SOURCE RECORDS below:
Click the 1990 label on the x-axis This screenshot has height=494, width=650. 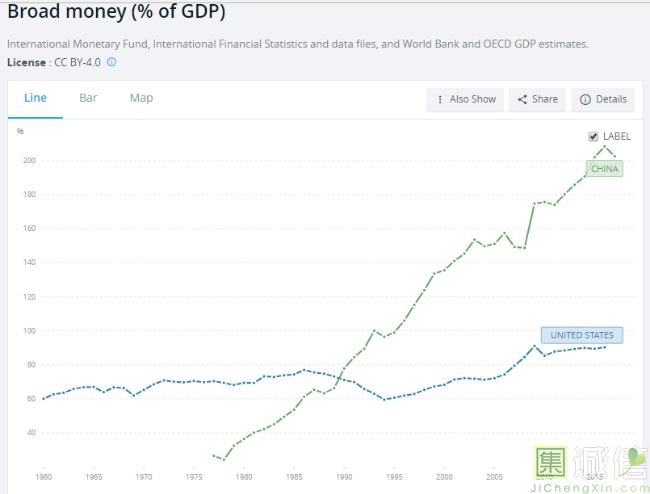point(344,477)
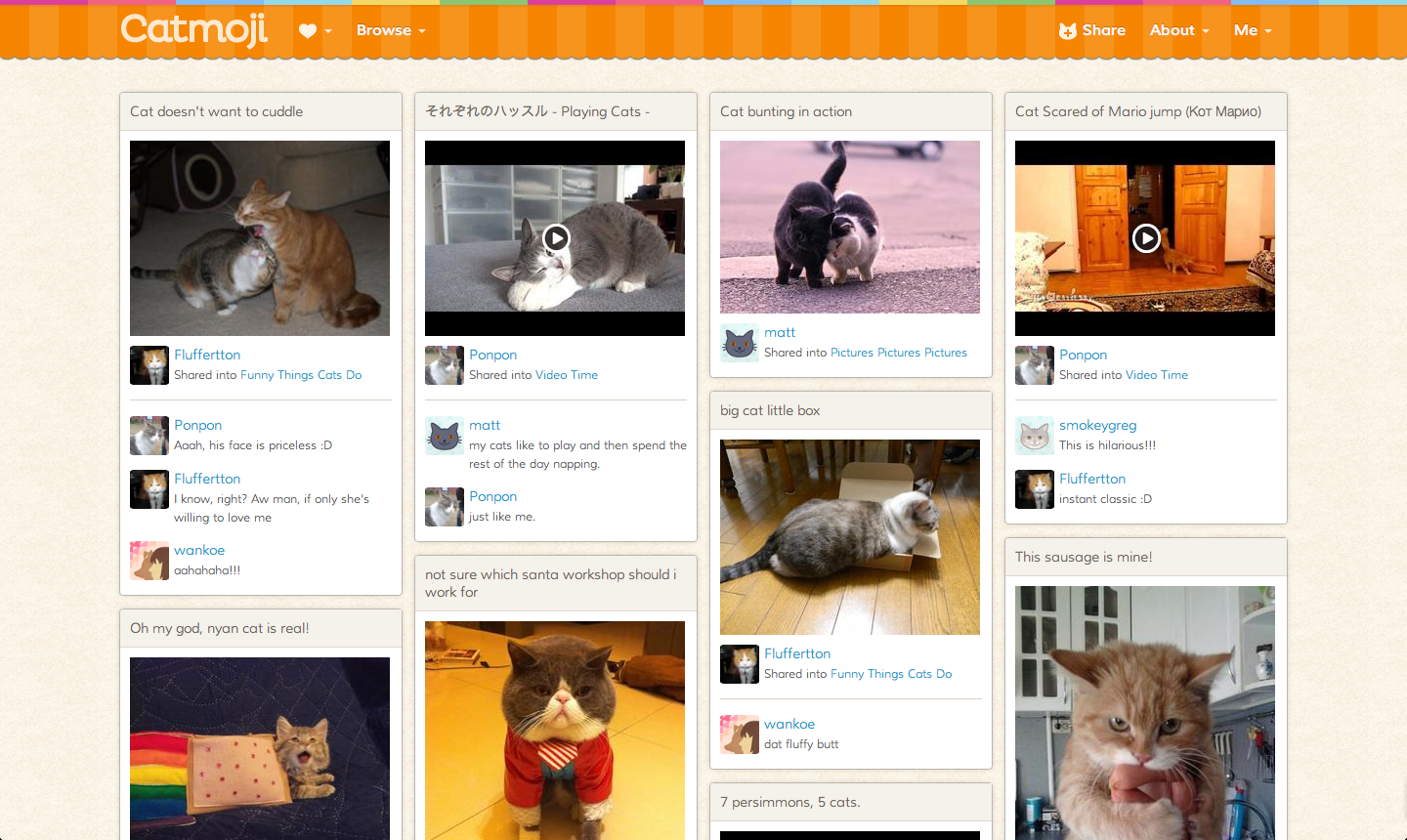Open the Browse dropdown menu

[390, 30]
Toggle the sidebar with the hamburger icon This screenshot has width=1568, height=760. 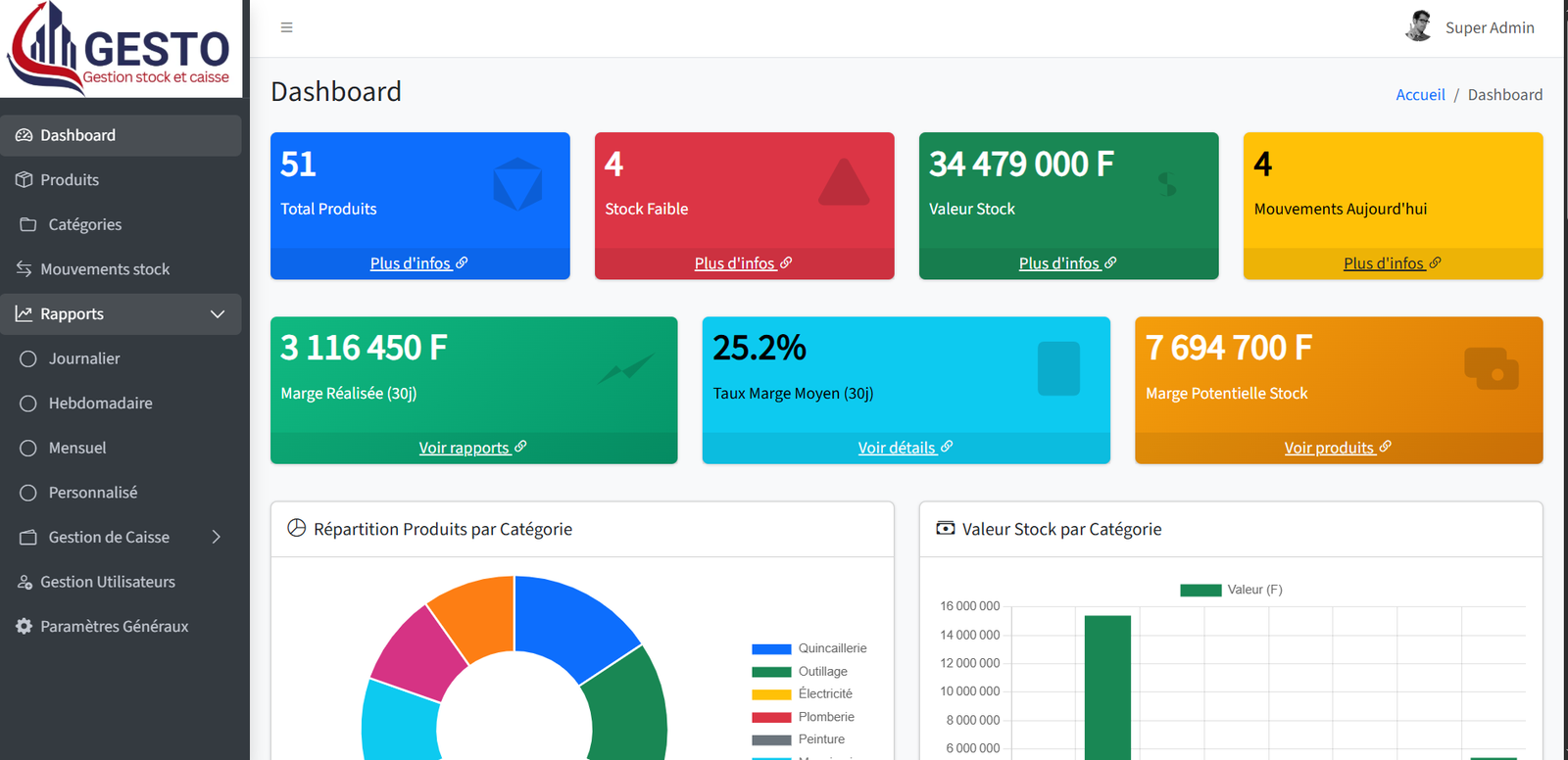click(286, 27)
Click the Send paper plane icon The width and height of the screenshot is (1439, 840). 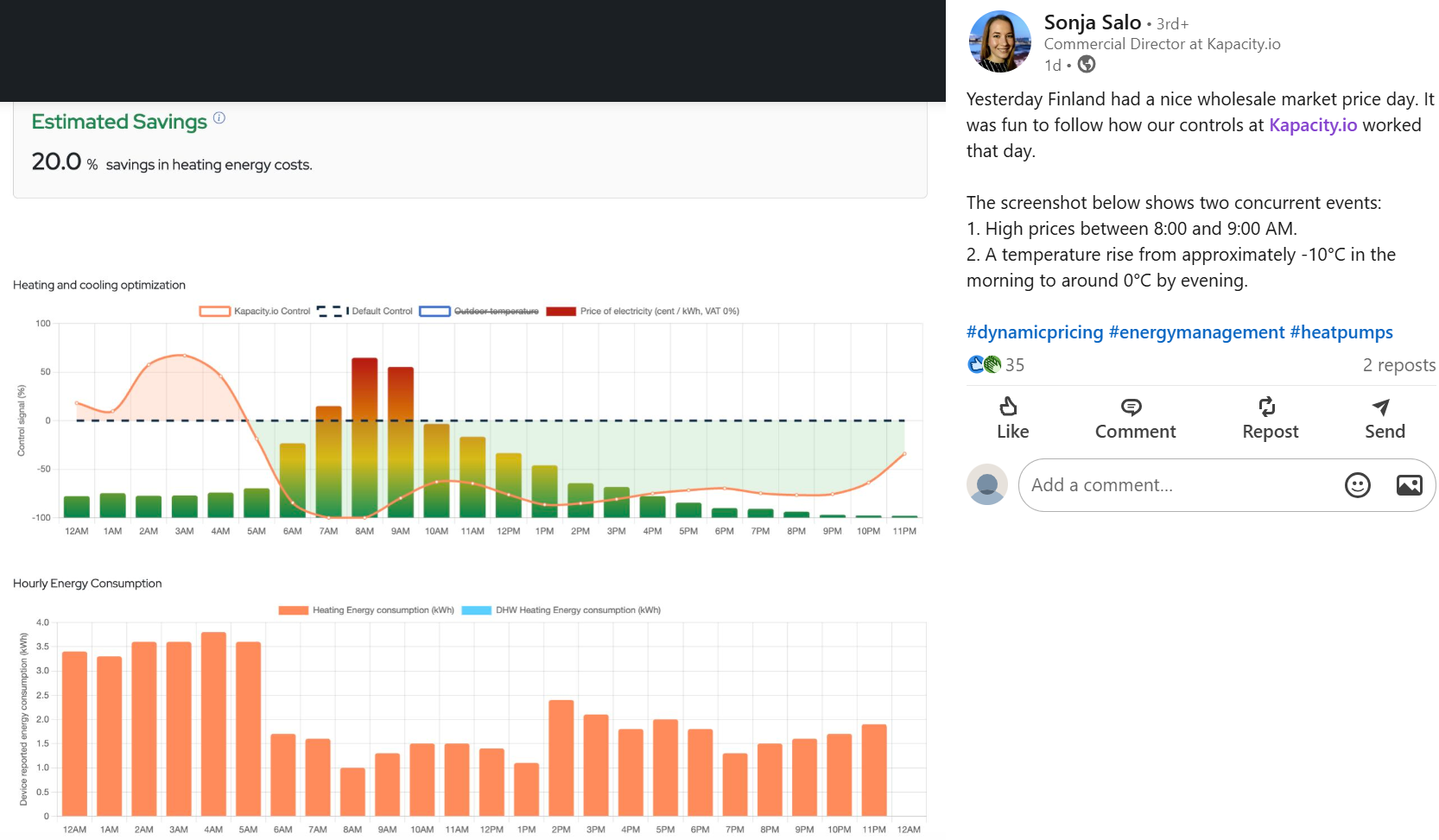[x=1381, y=407]
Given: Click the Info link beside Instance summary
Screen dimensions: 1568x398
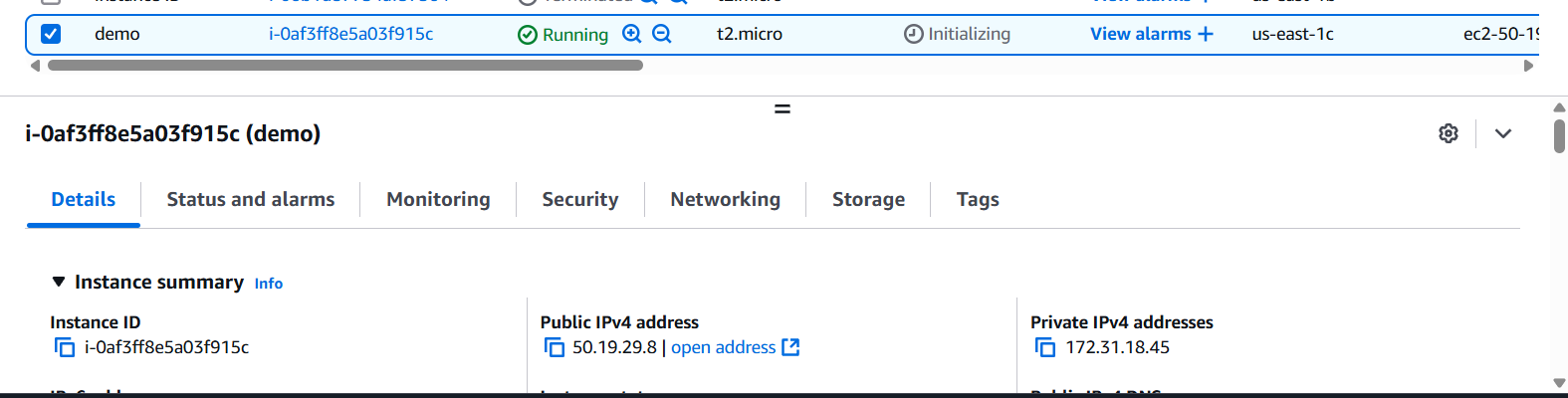Looking at the screenshot, I should coord(269,284).
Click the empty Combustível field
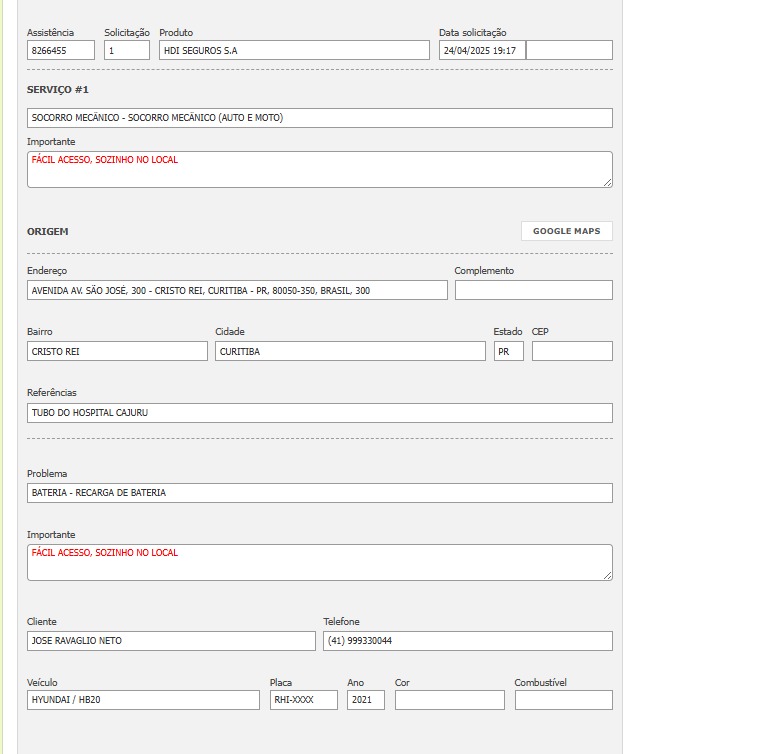The height and width of the screenshot is (754, 784). point(563,700)
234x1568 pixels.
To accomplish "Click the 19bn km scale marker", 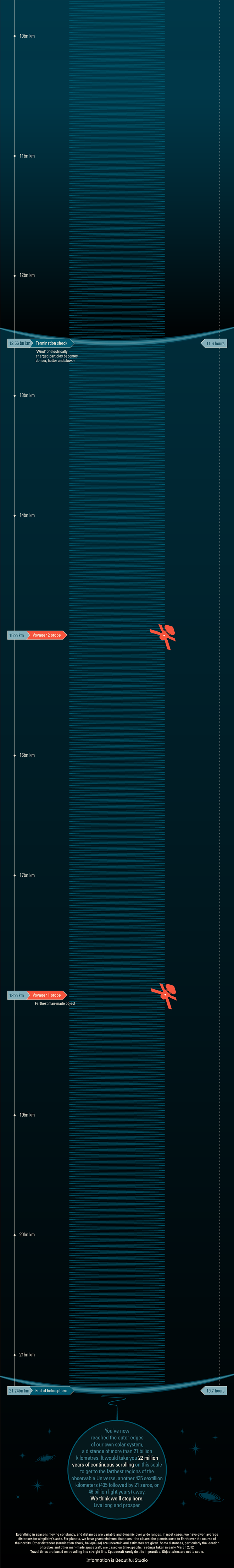I will (26, 1115).
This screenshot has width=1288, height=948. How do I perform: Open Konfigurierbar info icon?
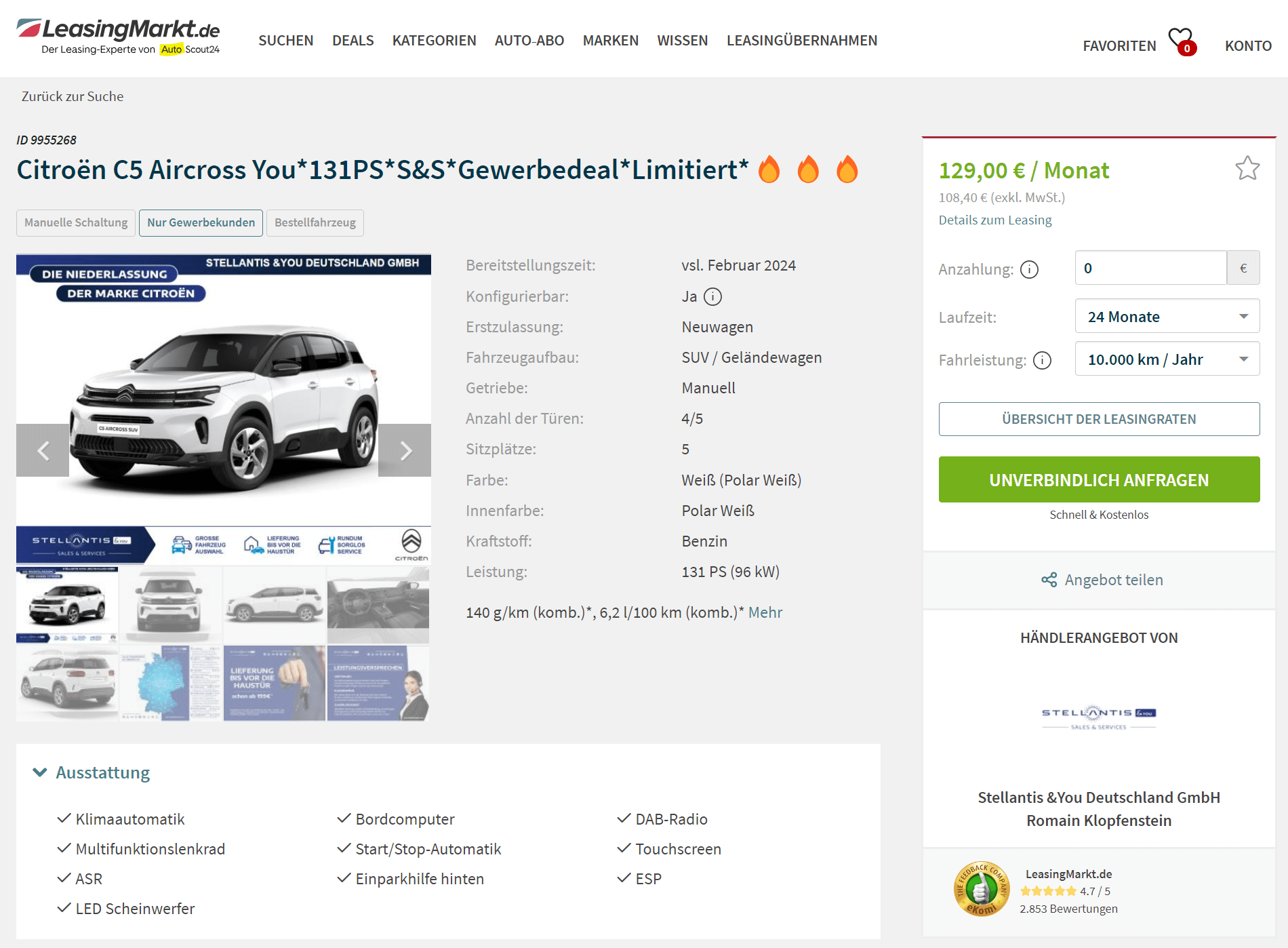(x=712, y=296)
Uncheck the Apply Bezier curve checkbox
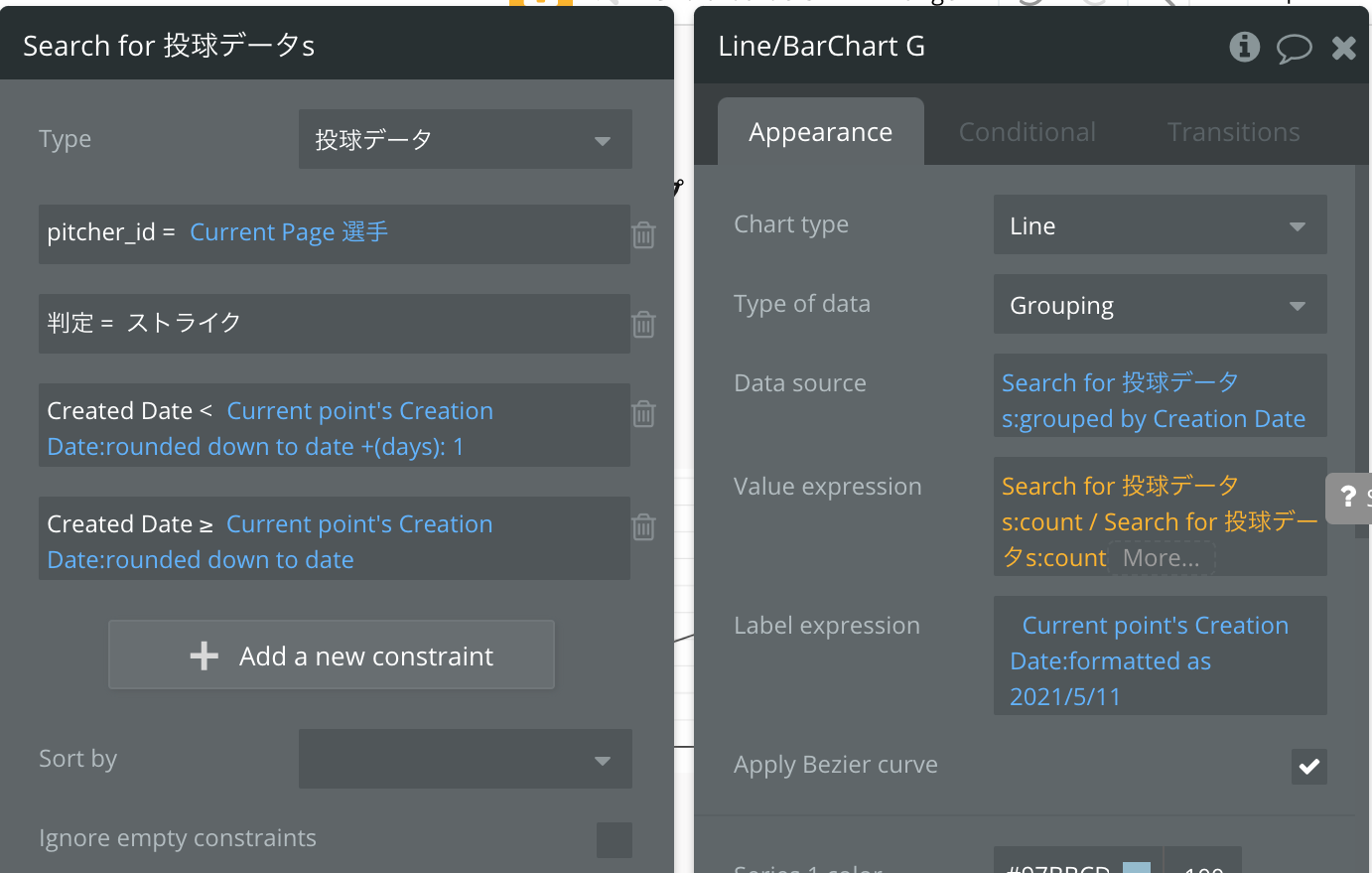The width and height of the screenshot is (1372, 873). pyautogui.click(x=1308, y=766)
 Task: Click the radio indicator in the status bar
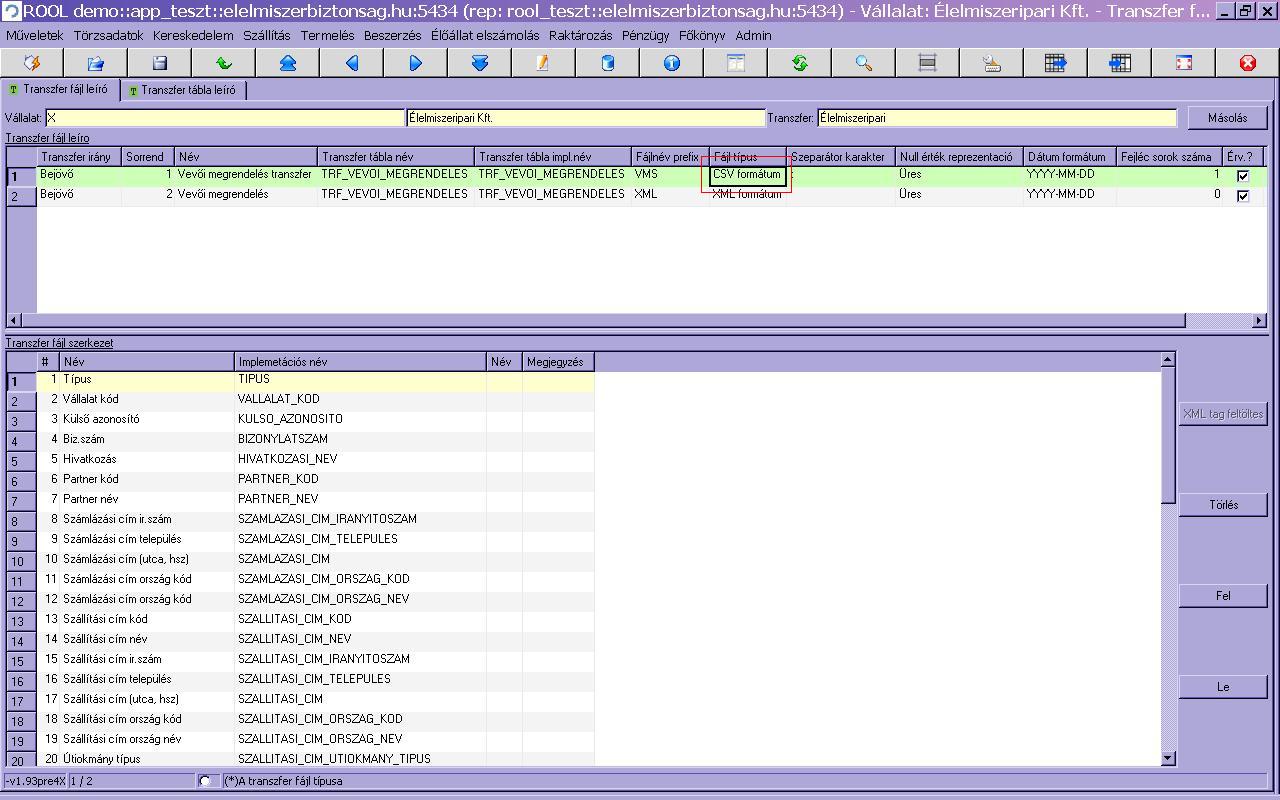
End of SOURCE RECORDS.
## TASK PROMPT
For this task, give again exactly the lines from the line with "Uncheck the Apply Bezier curve checkbox" through the end of the entries, including both ends, and omit the pictures.

## SOLUTION TO THE PROBLEM
Uncheck the Apply Bezier curve checkbox
The width and height of the screenshot is (1372, 873). pyautogui.click(x=1308, y=766)
 Task: Click the radio indicator in the status bar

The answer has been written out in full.